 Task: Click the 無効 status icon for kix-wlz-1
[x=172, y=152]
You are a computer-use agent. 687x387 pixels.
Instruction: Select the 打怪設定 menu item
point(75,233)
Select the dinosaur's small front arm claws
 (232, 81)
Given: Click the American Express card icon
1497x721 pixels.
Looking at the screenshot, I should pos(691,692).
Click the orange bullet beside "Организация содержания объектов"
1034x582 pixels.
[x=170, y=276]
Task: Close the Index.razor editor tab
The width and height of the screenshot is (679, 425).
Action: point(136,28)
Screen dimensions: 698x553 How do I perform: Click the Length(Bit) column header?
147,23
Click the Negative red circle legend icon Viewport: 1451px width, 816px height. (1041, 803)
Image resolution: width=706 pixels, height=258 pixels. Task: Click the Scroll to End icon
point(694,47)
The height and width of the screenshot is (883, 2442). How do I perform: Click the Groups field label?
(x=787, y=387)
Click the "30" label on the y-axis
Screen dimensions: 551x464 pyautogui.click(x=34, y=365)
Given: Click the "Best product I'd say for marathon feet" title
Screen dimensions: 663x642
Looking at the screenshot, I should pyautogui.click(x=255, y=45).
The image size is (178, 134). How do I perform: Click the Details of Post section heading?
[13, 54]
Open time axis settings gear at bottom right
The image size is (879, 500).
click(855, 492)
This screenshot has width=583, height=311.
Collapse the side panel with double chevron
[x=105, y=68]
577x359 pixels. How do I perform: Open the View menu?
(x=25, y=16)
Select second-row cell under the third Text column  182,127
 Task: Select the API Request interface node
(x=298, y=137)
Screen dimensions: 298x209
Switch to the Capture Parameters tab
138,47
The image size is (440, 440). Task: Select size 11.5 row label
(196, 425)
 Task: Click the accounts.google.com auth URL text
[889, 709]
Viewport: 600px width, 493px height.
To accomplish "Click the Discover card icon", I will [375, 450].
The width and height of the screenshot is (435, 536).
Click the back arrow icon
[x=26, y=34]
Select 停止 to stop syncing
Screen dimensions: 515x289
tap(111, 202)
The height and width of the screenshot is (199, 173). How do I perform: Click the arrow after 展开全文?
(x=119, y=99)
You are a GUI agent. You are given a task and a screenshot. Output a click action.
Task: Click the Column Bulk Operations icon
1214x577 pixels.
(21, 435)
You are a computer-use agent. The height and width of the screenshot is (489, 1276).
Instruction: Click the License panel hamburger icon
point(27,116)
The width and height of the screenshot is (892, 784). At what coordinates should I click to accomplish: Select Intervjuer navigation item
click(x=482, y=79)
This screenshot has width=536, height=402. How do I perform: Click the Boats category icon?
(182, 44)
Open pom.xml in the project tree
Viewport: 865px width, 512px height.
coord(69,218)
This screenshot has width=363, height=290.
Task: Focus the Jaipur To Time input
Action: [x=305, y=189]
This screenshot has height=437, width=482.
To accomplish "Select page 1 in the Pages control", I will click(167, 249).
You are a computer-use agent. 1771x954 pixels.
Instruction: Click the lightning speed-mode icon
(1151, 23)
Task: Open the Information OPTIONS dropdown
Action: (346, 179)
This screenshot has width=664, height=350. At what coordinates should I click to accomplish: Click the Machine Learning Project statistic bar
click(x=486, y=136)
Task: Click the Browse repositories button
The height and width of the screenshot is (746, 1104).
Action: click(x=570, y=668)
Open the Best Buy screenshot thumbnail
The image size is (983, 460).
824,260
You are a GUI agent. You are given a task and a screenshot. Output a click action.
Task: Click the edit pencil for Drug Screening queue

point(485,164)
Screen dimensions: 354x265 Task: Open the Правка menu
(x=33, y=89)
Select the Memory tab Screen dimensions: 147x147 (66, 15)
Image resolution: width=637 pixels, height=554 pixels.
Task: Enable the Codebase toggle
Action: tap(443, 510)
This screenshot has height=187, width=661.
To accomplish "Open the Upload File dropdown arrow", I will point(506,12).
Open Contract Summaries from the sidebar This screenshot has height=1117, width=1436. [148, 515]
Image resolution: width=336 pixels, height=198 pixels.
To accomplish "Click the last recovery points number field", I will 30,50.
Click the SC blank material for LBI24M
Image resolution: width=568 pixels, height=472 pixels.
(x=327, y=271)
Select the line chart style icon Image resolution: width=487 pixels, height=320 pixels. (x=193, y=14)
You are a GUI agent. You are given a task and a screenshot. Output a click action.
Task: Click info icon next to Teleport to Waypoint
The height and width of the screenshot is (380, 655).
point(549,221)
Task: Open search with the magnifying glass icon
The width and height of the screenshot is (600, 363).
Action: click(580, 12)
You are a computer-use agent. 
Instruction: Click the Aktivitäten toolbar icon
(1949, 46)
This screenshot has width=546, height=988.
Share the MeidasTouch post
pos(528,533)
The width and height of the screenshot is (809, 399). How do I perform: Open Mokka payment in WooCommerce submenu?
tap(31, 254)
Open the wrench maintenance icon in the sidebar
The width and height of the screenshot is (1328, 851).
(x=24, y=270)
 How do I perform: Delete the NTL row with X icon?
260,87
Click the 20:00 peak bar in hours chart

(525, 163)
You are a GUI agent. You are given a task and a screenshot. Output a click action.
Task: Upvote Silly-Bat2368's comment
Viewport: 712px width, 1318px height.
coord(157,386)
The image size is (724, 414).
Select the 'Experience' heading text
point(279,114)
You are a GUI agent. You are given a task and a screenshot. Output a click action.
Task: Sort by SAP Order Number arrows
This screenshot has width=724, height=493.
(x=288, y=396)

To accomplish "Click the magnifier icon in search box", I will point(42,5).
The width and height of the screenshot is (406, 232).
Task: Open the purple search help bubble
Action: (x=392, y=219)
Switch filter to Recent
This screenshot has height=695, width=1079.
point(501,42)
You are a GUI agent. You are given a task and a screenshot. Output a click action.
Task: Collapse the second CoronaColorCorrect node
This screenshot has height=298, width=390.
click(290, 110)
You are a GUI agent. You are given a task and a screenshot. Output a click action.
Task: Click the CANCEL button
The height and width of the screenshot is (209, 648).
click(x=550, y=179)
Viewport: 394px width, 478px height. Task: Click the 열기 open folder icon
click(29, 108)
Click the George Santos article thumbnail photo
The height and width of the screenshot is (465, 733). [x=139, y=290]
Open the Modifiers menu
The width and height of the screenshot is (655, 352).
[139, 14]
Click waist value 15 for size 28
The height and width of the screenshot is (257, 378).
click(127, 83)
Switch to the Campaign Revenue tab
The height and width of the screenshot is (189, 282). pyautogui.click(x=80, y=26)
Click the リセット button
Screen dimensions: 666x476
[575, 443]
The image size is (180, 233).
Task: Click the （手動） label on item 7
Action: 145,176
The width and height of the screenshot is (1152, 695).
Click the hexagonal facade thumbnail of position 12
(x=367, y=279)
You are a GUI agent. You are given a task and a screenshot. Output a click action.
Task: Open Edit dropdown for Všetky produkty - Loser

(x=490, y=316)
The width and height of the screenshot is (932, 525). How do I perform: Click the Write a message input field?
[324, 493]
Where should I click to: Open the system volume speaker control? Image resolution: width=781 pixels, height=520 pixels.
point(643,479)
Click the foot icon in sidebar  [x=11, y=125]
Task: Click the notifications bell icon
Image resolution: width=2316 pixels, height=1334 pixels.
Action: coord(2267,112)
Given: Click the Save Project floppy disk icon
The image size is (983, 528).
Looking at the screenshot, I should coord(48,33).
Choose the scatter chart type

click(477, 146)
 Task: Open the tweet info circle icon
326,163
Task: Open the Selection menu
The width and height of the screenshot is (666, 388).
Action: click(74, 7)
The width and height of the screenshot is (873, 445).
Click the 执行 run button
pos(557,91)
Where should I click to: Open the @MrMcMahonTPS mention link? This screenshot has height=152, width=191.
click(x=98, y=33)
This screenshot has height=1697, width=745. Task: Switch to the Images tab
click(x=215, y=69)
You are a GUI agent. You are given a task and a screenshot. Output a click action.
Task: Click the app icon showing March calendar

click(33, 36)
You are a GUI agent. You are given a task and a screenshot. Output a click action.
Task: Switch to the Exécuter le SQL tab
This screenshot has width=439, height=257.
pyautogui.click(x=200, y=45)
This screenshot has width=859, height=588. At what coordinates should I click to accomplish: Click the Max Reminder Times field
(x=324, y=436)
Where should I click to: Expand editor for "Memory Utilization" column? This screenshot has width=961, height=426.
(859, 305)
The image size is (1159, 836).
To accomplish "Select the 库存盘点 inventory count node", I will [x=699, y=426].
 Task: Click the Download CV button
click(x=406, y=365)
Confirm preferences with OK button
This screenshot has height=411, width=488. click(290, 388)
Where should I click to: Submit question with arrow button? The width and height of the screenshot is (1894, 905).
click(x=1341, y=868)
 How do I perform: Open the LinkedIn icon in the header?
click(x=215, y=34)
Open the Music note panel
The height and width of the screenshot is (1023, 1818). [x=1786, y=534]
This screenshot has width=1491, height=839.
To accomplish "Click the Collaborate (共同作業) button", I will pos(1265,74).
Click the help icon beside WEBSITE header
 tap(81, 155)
——————————
◆ **ZU ERLEDIGEN**
Schreibe die Daten ab der Zeile mit „Task: Click the Download CV button“ bis zum Ende der Daten neu und ersetze dabei „icon“ überall durch „symbol“. Alles andere bleibt unverändert.

◆ **ERGEBNIS DER AUFGABE**
 Task: Click the Download CV button
click(x=406, y=365)
Confirm preferences with OK button
This screenshot has height=411, width=488. click(290, 388)
Where should I click to: Submit question with arrow button? The width and height of the screenshot is (1894, 905).
click(x=1341, y=868)
 How do I perform: Open the LinkedIn symbol in the header?
click(x=215, y=34)
Open the Music note panel
The height and width of the screenshot is (1023, 1818). [x=1786, y=534]
This screenshot has width=1491, height=839.
To accomplish "Click the Collaborate (共同作業) button", I will pos(1265,74).
Click the help symbol beside WEBSITE header
 tap(81, 155)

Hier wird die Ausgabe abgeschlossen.